Verwiesen wurde von den Freien Wählern auf das Beispiel Luxemburg, wo jegliche Anmelde- und Genehmigungspflicht bei Kleinstsolaranlagen abgeschafft wurde. Mittels solcher Anlagen könnten bei günstigem Standort zwischen 10 und 25 Prozent des privaten Stromverbrauchs selbst erzeugt werden. Das wäre an sonnigen Standorten möglich; bei einem Balkon auf der Nordseite wäre eher kein Effekt zu erwarten. Es gebe inzwischen eine »Solarguerilla«, die sich um die deutschen Vorschriften nicht mehr schere, sondern solche Anlagen auf eigene Faust installiere, hieß es.

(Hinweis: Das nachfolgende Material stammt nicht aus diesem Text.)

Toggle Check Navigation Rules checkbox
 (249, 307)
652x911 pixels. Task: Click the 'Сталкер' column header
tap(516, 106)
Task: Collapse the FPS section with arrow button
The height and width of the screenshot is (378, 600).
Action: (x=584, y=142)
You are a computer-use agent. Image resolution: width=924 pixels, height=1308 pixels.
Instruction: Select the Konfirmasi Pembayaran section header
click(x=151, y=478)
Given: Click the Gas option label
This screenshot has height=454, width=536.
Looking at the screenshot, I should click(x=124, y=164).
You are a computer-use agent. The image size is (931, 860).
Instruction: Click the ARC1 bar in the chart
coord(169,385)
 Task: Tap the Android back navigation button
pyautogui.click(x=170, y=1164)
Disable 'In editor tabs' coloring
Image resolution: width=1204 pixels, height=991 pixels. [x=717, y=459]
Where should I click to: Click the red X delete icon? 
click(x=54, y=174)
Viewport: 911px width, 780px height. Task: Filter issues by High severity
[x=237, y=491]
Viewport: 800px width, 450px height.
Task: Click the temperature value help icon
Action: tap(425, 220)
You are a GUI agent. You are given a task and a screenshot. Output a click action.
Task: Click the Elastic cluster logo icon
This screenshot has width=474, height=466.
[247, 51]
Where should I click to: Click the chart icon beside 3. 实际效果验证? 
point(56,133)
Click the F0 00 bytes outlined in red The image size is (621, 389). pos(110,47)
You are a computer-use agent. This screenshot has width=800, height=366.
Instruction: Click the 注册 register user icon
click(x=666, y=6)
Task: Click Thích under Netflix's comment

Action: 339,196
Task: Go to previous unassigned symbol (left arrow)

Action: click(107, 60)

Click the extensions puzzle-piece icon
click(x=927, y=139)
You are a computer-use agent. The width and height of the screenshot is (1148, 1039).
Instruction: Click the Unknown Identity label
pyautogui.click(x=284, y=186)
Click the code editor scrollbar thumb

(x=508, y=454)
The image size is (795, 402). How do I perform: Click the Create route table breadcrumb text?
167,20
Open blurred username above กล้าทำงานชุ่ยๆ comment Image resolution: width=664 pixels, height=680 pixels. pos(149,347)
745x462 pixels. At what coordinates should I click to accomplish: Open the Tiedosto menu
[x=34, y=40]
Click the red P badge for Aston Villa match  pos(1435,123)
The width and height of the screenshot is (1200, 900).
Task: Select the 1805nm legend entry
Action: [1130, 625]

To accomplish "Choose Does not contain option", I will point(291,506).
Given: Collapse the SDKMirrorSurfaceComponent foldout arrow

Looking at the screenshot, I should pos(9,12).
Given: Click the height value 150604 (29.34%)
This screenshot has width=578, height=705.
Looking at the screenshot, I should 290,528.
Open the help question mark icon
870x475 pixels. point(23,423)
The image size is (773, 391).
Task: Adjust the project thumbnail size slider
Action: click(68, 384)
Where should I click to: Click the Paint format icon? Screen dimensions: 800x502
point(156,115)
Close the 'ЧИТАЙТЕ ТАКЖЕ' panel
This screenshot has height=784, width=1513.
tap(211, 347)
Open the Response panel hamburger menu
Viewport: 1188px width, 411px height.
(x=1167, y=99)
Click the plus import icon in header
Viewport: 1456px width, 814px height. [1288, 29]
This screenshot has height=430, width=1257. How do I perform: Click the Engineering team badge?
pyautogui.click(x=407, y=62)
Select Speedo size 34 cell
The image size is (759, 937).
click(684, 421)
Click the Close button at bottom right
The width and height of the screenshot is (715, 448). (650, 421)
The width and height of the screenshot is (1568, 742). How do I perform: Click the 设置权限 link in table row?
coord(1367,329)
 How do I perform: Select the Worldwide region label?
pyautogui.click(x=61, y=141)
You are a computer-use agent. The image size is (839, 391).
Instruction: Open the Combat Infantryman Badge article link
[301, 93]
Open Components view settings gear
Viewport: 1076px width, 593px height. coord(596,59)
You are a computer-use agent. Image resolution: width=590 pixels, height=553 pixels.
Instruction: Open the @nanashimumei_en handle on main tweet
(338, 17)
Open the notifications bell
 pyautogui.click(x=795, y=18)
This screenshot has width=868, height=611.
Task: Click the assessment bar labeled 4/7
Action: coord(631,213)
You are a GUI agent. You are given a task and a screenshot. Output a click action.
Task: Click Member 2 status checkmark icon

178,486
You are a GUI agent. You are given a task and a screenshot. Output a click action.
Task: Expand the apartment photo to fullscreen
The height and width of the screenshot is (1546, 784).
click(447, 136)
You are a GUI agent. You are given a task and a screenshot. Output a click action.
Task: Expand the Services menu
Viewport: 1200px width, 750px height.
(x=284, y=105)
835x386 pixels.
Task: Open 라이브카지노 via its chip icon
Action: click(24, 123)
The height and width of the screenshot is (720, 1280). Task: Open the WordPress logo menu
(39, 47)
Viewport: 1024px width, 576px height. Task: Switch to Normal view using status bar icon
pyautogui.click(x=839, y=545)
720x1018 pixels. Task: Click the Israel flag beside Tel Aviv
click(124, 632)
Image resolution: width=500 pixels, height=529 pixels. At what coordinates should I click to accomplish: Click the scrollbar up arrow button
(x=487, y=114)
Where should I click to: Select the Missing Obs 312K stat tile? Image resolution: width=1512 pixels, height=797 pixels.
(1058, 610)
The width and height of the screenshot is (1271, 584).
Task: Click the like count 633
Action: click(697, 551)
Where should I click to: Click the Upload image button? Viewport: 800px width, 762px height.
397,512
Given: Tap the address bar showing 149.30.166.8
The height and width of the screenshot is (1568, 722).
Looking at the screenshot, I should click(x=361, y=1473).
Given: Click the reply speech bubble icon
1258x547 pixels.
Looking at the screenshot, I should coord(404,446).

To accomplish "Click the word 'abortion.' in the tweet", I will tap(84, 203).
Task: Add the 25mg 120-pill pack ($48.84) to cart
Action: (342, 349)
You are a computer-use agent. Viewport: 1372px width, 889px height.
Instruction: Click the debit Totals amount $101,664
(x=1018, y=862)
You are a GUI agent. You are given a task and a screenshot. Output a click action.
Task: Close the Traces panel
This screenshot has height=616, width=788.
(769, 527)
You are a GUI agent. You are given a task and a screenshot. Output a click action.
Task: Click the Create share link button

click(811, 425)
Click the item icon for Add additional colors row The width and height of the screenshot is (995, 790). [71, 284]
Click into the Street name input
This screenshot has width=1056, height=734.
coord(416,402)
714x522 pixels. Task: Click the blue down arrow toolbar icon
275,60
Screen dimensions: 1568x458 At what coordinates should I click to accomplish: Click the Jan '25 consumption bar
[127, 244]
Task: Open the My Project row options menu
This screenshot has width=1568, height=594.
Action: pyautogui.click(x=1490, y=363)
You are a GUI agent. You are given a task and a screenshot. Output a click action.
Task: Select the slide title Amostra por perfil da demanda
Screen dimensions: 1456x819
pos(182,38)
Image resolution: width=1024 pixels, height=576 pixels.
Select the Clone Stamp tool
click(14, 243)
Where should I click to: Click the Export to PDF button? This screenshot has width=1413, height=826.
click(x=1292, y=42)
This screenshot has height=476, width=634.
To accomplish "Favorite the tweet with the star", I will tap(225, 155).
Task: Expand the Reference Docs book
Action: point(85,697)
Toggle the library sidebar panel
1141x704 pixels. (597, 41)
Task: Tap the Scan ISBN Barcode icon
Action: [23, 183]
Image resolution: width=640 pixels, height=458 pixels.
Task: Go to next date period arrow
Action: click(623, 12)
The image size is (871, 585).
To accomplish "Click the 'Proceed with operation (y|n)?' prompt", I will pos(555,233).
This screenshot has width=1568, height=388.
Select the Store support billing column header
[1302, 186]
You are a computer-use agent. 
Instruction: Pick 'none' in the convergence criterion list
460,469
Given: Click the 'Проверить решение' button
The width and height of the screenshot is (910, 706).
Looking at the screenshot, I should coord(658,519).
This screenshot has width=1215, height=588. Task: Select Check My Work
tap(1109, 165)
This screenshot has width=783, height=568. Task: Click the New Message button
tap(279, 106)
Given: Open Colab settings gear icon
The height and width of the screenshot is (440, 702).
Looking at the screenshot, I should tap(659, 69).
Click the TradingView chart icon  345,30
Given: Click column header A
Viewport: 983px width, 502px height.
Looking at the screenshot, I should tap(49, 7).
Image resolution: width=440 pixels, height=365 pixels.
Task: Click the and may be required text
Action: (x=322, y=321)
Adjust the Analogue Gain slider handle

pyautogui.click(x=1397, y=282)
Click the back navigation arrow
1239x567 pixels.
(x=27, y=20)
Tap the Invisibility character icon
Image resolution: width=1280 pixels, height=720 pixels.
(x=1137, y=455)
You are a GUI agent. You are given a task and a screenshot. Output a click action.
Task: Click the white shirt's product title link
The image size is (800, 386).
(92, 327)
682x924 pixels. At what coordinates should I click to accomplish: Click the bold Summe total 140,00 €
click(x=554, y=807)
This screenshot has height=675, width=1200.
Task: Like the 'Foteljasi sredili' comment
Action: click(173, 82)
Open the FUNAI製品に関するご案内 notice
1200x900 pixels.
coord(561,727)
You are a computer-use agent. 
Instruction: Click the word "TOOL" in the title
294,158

Bürgermeister von Kommunen, die sich in der brandenburgischen Arbeitsgemeinschaft Städte mit historischen Stadtkernen zusammengeschlossen haben, befürchten indessen zum Teil eine Beeinträchtigung des Stadtbildes durch zu viele Solardächer und Solaranlagen an Fassaden. Der Landtagsabgeordnete Zeschmann erklärte dazu, an denkmalgeschützten Gebäuden sollten diese Kleinstsolaranlagen nun gerade nicht installiert werden.

Im Übrigen müsste ausgeschlossen werden, dass die Interessenverbände von Energieversorgern und Elektroinstallateuren ihr Vetorecht gegen solche Kleinstanlagen behalten. Denn es liege in der Natur der Sache, dass sie weniger Strom verkaufen und nicht länger Geld mit dem Installieren komplizierter Anlagen verdienen würden. »Die Anmeldung solcher Dinge sollte komplett verschwinden. Luxemburg zeigt, dass es funktioniert«, bekräftigte Zeschmann.